EXERCISE ▸
Write out the entries below once more, exactly.

BEGIN RECORDS

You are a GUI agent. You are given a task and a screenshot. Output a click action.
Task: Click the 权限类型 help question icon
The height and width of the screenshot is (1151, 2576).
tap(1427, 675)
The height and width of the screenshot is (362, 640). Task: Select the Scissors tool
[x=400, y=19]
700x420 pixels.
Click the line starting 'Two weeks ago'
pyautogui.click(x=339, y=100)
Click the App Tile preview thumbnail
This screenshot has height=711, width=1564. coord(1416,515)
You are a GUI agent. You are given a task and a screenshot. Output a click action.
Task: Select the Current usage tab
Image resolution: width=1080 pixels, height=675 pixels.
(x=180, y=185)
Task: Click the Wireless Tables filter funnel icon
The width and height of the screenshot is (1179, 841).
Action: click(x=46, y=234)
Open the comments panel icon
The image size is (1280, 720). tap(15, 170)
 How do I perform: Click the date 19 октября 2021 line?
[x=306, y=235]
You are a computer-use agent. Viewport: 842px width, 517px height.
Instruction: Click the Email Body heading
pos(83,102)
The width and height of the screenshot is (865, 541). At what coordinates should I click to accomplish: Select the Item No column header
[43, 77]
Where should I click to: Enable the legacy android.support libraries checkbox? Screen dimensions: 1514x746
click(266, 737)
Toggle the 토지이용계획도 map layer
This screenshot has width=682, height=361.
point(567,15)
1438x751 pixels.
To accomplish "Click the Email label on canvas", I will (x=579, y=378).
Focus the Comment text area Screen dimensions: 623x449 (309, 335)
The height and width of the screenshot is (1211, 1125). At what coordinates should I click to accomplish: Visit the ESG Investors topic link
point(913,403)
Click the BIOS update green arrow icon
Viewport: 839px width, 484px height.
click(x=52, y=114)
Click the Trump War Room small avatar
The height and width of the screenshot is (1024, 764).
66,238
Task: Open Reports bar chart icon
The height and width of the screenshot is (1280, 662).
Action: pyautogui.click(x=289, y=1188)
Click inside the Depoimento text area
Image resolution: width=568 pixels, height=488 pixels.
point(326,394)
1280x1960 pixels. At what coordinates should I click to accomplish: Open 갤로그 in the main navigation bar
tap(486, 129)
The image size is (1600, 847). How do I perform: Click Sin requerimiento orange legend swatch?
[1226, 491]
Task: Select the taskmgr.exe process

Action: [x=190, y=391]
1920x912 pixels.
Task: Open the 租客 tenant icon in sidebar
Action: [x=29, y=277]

END RECORDS

RESULT ▸
You are a GUI agent. You are given a task and a screenshot. Output a click action.
Task: Click the 权限类型 help question icon
The height and width of the screenshot is (1151, 2576).
tap(1427, 675)
The height and width of the screenshot is (362, 640). Task: Select the Scissors tool
[x=400, y=19]
700x420 pixels.
Click the line starting 'Two weeks ago'
pyautogui.click(x=339, y=100)
Click the App Tile preview thumbnail
This screenshot has height=711, width=1564. coord(1416,515)
You are a GUI agent. You are given a task and a screenshot. Output a click action.
Task: Select the Current usage tab
Image resolution: width=1080 pixels, height=675 pixels.
(x=180, y=185)
Task: Click the Wireless Tables filter funnel icon
The width and height of the screenshot is (1179, 841).
Action: click(x=46, y=234)
Open the comments panel icon
The image size is (1280, 720). tap(15, 170)
 How do I perform: Click the date 19 октября 2021 line?
[x=306, y=235]
You are a computer-use agent. Viewport: 842px width, 517px height.
Instruction: Click the Email Body heading
pos(83,102)
The width and height of the screenshot is (865, 541). At what coordinates should I click to accomplish: Select the Item No column header
[43, 77]
Where should I click to: Enable the legacy android.support libraries checkbox? Screen dimensions: 1514x746
click(266, 737)
Toggle the 토지이용계획도 map layer
This screenshot has width=682, height=361.
point(567,15)
1438x751 pixels.
To accomplish "Click the Email label on canvas", I will (x=579, y=378).
Focus the Comment text area Screen dimensions: 623x449 (309, 335)
The height and width of the screenshot is (1211, 1125). At what coordinates should I click to accomplish: Visit the ESG Investors topic link
point(913,403)
Click the BIOS update green arrow icon
Viewport: 839px width, 484px height.
click(x=52, y=114)
Click the Trump War Room small avatar
The height and width of the screenshot is (1024, 764).
66,238
Task: Open Reports bar chart icon
The height and width of the screenshot is (1280, 662).
Action: pyautogui.click(x=289, y=1188)
Click inside the Depoimento text area
Image resolution: width=568 pixels, height=488 pixels.
point(326,394)
1280x1960 pixels. At what coordinates should I click to accomplish: Open 갤로그 in the main navigation bar
tap(486, 129)
The image size is (1600, 847). How do I perform: Click Sin requerimiento orange legend swatch?
[1226, 491]
Task: Select the taskmgr.exe process

Action: [x=190, y=391]
1920x912 pixels.
Task: Open the 租客 tenant icon in sidebar
Action: [x=29, y=277]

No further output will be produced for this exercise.